Photo: Diana Scimone during a visit to Asia
“Each year more than a million children are lured into slavery around the world,” Scimone said. “Imagine what a dent we can make in the trafficking pipeline if we educate kids and their parents about the tactics traffickers use before they show up at their doorstep.”
Scimone says the $9.5 billion sex trade industry, which she says has reached “pandemic” proportions both inside and outside the U.S., is built on unsuspecting children whom traffickers entice with promises of “employment.”
Scimone said she has personally witnessed the power of “twitterthons” to bring awareness to important causes.
“I’m very active on Twitter, and I’ve donated to a number of other twitterthons and watched what works and what doesn’t,” said Scimone, who is known on Twitter as @dianascimone. “There’s such an awareness to stop child trafficking right now, and that has helped tremendously.
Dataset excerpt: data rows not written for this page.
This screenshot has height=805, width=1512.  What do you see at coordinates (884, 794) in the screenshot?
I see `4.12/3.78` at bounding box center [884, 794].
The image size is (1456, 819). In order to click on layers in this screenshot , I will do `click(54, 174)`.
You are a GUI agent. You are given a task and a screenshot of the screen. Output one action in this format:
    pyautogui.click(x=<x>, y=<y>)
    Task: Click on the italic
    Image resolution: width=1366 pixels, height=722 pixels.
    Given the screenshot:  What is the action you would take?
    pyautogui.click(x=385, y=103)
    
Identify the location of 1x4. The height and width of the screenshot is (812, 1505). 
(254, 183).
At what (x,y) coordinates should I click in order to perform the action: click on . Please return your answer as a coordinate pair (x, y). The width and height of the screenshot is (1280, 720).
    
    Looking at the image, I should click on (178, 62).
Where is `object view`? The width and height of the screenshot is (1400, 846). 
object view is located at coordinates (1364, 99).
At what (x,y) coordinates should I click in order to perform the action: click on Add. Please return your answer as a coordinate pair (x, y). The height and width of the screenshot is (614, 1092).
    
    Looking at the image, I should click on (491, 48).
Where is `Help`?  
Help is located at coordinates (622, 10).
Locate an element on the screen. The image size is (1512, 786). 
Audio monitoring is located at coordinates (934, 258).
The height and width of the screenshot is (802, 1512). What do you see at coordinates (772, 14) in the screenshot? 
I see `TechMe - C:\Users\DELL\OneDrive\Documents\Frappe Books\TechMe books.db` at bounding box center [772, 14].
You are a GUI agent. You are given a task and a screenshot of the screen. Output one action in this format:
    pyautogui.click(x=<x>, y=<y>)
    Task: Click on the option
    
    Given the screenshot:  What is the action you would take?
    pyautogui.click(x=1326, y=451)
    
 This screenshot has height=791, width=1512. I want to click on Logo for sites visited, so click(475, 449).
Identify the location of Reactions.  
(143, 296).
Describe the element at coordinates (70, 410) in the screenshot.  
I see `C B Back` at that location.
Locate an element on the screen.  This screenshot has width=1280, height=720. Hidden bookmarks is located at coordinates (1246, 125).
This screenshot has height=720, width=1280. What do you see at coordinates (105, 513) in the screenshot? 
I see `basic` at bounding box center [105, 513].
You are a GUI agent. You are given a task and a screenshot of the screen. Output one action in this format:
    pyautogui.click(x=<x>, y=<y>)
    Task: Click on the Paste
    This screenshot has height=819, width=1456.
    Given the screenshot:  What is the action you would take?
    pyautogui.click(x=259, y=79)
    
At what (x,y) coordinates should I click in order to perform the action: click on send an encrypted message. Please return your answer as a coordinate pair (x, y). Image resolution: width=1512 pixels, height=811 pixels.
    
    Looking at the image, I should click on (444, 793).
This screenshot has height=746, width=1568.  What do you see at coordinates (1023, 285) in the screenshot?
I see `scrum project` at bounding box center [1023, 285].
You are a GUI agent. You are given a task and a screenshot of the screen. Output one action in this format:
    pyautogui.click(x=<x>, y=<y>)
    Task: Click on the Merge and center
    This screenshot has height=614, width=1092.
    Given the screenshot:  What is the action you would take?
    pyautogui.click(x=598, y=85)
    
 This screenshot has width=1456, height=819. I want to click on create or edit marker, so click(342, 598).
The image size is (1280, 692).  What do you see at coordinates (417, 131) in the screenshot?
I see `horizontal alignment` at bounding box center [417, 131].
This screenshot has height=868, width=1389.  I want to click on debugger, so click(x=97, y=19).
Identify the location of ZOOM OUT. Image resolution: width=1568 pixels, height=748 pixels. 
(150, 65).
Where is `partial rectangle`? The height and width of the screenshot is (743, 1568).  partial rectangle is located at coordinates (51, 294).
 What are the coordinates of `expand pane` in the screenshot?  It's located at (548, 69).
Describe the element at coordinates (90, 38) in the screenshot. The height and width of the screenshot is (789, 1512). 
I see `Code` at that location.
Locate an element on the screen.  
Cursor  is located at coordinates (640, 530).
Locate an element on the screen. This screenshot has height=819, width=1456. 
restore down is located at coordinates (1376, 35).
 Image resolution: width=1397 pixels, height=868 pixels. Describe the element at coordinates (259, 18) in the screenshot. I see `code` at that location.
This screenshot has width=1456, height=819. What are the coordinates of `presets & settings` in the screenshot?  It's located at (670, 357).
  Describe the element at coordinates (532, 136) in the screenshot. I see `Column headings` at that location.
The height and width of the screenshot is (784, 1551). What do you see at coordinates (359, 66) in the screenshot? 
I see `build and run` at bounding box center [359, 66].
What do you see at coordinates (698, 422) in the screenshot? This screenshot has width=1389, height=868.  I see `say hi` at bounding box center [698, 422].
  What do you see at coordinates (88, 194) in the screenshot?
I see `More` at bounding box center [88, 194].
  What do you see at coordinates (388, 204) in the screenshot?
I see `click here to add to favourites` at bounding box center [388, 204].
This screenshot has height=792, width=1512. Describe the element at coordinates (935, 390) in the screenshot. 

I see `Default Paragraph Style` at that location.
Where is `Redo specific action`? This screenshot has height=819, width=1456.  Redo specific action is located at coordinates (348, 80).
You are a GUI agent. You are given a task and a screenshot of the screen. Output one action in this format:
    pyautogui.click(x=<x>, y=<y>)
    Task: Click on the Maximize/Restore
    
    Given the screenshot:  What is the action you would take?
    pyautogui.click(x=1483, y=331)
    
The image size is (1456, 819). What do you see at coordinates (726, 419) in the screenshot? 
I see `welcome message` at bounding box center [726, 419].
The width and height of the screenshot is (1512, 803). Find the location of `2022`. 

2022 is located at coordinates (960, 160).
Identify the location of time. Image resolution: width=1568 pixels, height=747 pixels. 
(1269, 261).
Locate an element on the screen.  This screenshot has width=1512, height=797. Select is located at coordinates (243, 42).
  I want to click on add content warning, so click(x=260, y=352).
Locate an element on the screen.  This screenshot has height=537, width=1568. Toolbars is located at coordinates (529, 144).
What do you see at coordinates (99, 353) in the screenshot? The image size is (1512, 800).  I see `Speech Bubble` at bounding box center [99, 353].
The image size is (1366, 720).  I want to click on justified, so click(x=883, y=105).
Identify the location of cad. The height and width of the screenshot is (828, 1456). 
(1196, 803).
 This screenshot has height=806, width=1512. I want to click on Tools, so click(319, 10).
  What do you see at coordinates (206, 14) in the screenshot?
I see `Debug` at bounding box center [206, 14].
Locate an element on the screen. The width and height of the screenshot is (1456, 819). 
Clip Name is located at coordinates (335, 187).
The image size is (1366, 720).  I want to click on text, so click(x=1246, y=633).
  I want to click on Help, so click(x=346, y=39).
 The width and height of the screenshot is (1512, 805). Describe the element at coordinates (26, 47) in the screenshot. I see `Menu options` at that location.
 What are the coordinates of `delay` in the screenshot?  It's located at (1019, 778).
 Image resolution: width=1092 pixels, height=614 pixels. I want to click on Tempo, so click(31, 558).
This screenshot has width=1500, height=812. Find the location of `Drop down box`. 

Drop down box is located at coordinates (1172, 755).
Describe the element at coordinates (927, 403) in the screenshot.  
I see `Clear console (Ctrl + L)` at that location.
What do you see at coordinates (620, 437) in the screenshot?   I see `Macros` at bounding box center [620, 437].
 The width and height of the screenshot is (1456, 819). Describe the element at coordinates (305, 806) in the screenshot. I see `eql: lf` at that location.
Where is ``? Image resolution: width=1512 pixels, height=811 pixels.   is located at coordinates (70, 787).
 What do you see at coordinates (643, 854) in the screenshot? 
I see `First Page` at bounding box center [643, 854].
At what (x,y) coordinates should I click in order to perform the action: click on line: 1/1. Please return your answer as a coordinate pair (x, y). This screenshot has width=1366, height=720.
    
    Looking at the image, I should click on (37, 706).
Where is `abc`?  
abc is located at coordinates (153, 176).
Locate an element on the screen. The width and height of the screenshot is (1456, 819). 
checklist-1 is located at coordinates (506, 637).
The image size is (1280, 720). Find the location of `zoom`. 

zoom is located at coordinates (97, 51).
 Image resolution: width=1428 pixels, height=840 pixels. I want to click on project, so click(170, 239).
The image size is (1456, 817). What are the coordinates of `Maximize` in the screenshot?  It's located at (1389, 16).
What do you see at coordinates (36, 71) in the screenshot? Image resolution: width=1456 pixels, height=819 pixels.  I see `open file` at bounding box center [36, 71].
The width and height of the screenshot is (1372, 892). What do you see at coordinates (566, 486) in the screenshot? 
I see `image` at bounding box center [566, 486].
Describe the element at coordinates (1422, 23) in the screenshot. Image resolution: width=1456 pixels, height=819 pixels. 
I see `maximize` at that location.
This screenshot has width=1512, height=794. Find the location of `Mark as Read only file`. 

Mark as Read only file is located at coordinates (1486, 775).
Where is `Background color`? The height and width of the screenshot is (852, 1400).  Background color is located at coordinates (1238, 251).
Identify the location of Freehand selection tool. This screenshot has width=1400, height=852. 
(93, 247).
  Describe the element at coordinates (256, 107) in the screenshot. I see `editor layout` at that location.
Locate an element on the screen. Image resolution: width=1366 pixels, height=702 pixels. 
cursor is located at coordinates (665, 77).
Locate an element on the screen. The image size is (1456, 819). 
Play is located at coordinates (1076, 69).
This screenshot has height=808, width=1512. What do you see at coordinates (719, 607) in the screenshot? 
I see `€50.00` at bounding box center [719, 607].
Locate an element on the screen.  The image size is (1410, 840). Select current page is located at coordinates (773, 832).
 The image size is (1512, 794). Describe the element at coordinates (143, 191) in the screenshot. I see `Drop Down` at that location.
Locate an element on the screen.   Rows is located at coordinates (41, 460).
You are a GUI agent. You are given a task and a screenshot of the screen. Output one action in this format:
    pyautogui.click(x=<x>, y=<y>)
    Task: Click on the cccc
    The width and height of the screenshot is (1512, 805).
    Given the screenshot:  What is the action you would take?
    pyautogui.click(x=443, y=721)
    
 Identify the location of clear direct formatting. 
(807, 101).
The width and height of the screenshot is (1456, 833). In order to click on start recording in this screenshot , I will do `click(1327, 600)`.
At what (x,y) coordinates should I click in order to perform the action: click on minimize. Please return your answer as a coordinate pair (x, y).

I’m blown away by how many people on Twitter that have gotten behind what we’re doing.”
Participants are being asked to not only give $9 but to utilize the entire social networking universe to spread the word about the campaign by adding @09_09_09 to their tweets, e-mailing nine of their friends, and blogging and posting information about it on Facebook.
All contributors will be entered to win donated prizes, which have been announced via Scimone’s blog. The gifts include two free nights at a Hawaiian resort and hand-crafted jewelry.
Having visited numerous countries as a veteran journalist, Scimone said she was stirred to advocacy after visiting places such as Thailand and Mumbai, India, where she saw little girls who had been raped and tortured.
“As a journalist I’ve seen a lot,” Scimone said. “I’ve been to a refugee camp in Sudan, an orphanage overflowing with ‘throwaway’ kids in China, and a home for AIDS orphans in Zimbabwe. Nothing, however, prepared me for what I saw in Mumbai, India: cages that held little girls—some as young as 5 years old—smuggled in from Nepal.”